===== Extracted entries =====

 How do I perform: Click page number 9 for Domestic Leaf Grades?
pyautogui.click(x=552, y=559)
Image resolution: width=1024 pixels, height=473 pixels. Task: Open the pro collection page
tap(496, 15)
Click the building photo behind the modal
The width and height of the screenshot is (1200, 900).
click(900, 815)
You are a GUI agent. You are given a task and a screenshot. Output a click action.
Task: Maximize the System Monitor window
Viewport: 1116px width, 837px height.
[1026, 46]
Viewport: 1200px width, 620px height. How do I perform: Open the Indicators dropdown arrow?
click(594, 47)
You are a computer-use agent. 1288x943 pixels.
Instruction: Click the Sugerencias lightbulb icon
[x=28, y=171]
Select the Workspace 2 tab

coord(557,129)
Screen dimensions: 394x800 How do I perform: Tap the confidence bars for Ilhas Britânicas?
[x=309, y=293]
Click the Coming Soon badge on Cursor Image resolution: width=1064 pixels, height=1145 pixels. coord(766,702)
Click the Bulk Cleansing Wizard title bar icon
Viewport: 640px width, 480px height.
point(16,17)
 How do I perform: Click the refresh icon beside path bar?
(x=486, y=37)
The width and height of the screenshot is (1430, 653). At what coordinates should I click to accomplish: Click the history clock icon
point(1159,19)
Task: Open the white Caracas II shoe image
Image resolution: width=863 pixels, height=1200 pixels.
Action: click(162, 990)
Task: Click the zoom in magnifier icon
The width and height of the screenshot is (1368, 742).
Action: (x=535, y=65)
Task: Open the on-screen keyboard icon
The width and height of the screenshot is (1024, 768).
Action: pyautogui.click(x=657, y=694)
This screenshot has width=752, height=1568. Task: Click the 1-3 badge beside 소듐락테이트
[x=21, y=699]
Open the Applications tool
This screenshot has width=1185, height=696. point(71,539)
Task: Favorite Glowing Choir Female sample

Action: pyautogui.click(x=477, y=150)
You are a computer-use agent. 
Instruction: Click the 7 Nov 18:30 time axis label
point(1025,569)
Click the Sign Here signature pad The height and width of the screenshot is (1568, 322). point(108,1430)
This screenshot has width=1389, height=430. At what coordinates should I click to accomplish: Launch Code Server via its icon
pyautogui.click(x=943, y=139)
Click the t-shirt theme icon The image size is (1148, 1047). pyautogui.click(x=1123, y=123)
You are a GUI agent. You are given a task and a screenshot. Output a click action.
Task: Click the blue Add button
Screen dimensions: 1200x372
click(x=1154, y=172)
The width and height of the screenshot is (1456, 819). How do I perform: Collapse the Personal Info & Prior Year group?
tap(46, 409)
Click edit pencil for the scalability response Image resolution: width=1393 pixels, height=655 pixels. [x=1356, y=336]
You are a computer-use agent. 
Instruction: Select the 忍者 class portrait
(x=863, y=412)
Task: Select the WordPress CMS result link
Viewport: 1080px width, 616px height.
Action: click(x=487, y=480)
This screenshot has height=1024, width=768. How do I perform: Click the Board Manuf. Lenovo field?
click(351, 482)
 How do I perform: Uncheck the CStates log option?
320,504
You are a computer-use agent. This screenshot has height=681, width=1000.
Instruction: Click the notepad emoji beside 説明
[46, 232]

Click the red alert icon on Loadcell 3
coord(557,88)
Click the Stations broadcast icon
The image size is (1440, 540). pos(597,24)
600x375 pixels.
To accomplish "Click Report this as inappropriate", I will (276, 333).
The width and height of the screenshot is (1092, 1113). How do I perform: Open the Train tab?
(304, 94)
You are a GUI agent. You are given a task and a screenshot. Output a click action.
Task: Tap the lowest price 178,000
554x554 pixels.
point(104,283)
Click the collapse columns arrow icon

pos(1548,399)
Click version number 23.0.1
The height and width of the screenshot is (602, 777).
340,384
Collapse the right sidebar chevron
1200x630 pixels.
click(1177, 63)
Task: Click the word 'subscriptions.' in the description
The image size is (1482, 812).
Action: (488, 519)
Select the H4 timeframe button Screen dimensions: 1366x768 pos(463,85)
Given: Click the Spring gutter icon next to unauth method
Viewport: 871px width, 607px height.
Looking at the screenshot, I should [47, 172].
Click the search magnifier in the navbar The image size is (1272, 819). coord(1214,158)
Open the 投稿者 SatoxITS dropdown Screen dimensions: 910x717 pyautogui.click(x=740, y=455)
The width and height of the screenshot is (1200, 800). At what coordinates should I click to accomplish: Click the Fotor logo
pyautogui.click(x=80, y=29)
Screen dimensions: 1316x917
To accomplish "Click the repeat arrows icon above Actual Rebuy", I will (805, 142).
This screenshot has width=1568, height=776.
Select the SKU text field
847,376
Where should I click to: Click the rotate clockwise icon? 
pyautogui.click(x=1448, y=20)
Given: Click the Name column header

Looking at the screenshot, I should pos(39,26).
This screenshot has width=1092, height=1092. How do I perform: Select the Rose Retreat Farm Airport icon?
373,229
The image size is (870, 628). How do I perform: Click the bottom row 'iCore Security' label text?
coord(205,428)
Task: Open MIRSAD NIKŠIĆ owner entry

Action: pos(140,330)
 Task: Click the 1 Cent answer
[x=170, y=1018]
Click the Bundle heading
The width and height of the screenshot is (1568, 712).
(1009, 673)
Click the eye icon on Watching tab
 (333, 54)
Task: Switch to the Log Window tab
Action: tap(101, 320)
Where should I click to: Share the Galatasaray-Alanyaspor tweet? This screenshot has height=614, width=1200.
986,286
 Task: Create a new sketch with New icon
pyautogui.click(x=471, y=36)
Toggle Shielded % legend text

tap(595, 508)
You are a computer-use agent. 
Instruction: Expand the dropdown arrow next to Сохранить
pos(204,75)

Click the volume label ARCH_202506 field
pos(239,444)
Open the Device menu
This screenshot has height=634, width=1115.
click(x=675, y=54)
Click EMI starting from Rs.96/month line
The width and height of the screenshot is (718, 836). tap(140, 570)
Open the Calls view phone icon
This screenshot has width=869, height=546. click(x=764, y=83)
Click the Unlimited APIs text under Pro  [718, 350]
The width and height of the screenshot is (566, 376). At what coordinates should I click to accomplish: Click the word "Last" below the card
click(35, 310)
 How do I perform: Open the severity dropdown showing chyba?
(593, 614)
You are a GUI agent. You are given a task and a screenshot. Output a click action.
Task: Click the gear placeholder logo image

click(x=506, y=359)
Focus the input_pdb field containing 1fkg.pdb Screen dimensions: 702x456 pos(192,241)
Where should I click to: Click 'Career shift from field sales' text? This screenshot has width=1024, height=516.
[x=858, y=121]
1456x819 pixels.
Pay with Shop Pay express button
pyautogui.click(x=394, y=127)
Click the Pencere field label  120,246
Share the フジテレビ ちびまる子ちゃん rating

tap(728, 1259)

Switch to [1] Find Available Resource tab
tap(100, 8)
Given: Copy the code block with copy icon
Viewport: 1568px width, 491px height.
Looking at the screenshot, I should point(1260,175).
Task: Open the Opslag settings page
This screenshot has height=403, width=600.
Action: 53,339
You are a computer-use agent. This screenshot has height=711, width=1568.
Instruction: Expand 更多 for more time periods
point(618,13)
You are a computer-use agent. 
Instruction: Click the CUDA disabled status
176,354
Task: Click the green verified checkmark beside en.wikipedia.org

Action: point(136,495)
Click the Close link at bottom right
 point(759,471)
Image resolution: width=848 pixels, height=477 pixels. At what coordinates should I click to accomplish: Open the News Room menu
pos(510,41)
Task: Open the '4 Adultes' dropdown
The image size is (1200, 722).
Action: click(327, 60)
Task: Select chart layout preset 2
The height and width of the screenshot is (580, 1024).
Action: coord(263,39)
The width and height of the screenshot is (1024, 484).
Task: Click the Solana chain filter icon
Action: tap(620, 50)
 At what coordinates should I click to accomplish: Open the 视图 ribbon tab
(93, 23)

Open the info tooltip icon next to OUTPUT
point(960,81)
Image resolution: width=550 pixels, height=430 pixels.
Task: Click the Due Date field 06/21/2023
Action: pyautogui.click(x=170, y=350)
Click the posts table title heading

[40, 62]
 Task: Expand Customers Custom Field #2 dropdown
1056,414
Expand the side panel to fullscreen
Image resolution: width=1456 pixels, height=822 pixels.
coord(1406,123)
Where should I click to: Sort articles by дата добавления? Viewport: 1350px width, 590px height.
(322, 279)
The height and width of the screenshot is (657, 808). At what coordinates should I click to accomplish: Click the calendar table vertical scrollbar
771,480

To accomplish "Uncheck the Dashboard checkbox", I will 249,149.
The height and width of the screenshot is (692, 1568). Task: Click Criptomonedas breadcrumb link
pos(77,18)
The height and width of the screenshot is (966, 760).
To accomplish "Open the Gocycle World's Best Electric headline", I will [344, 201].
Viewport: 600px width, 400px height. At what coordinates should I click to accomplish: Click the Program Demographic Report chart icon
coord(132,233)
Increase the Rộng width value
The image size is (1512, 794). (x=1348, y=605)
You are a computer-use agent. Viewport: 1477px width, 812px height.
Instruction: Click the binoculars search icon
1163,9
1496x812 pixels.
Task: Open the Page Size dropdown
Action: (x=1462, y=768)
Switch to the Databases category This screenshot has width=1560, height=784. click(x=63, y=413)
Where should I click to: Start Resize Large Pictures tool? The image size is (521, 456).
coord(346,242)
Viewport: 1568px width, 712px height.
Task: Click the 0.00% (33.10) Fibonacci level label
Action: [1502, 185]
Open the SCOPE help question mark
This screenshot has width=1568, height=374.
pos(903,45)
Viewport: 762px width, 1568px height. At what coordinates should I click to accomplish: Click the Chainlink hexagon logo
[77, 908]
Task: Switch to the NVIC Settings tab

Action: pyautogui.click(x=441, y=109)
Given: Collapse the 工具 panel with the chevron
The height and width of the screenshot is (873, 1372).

=====

## What is being asked:
Report back each line of the entries that holds the string "will".

## Response for this exercise:
To accomplish "Click Report this as inappropriate", I will (276, 333).
To accomplish "Click the repeat arrows icon above Actual Rebuy", I will (805, 142).
To accomplish "Uncheck the Dashboard checkbox", I will 249,149.
To accomplish "Open the Gocycle World's Best Electric headline", I will [344, 201].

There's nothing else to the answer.